- Origin: Oxford, England
- Genres: Indie rock
- Years active: 1984–92
- Label: Atco/East West
- Past members: Tara Milton (vocals, bass) Paul Bassett (vocals, guitar) Phil Hopper (drums) Nick Baker (vocals, guitar) Steve Beatty (drums) Shawn Gwin (vocals, guitar) Keith McCubbin (drums)
- Website: www.five-thirty.co.uk

= Five Thirty =

London based rock band

Five Thirty, sometimes written 5:30 and 5:30!, were a three-piece rock band from London, England, briefly popular in the early 1990s.

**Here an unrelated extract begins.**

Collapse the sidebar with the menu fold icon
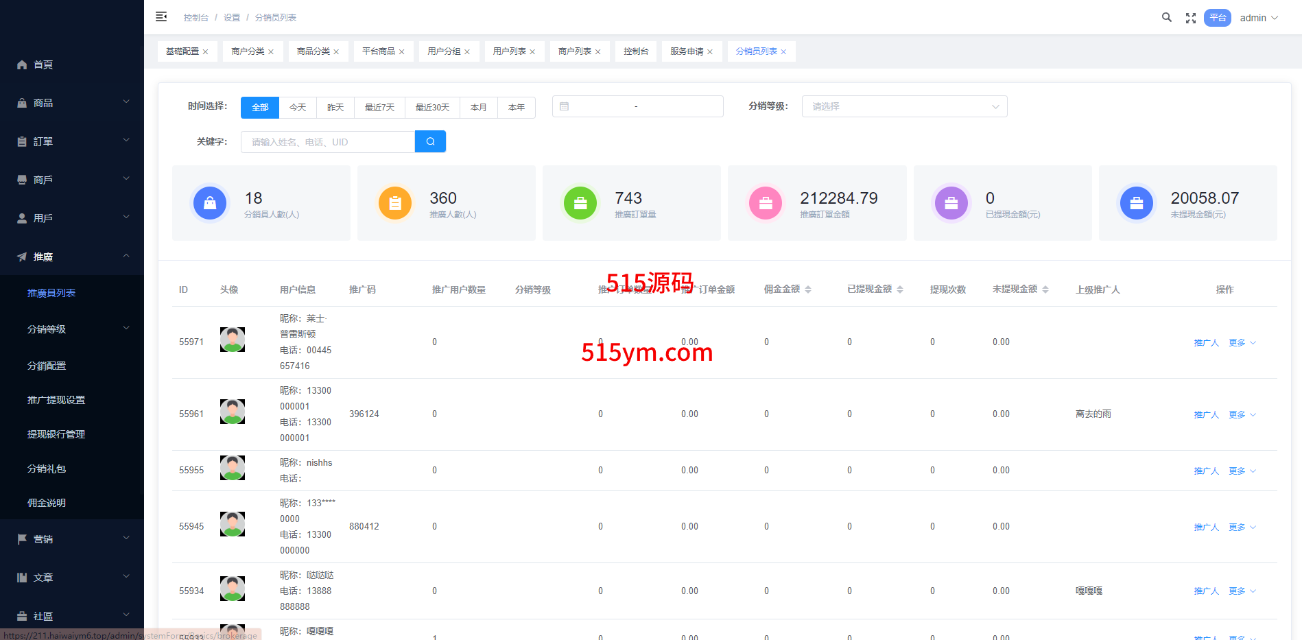The image size is (1302, 640). [161, 17]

Tara Milton and Nick Baker formed Five Thirty whilst still at school near Oxford in 1983. They met and recruited drummer Steve Beatty and played their first official gig in May 1984. This initial line-up played a number of gigs supporting bands like The Truth, Makin' Time and Direct Hits.

Baker decided to leave the band in March 1985, and American replacement Shawn Gwin (formerly of the bands East Cambodia and The Numbers in New Orleans) was spotted advertising his services in the then popular weekly Phoenix List. They quickly recorded a demo of Gwin's songs "Weight of the World", "Catcher in the Rye", "Mood Suite" and "Suburban Town". After Gwin left to return to New Orleans (and before Paul Bassett took over the reins) Five Thirty released their demo on 12" vinyl "Catcher in the Rye", was also included on a compilation entitled The Cutting Edge, a mod revival vinyl record that also contained songs by Purple Hearts, The Blades and The Dansette. Paul Bassett took over on guitar and vocals after Gwin left. Eventually, the original drummer Steve Beatty was replaced by Keith McCubbin and finally Phil Hopper. This line-up (Milton/Bassett/Hopper) then signed to Atco/East West Records in 1990 and released four singles and one album, Bed (released 19 August 1991). The band disbanded in 1992. They also contributed a cover version of "My Sweet Lord" to the anti-poll tax album Alvin Lives (in Leeds).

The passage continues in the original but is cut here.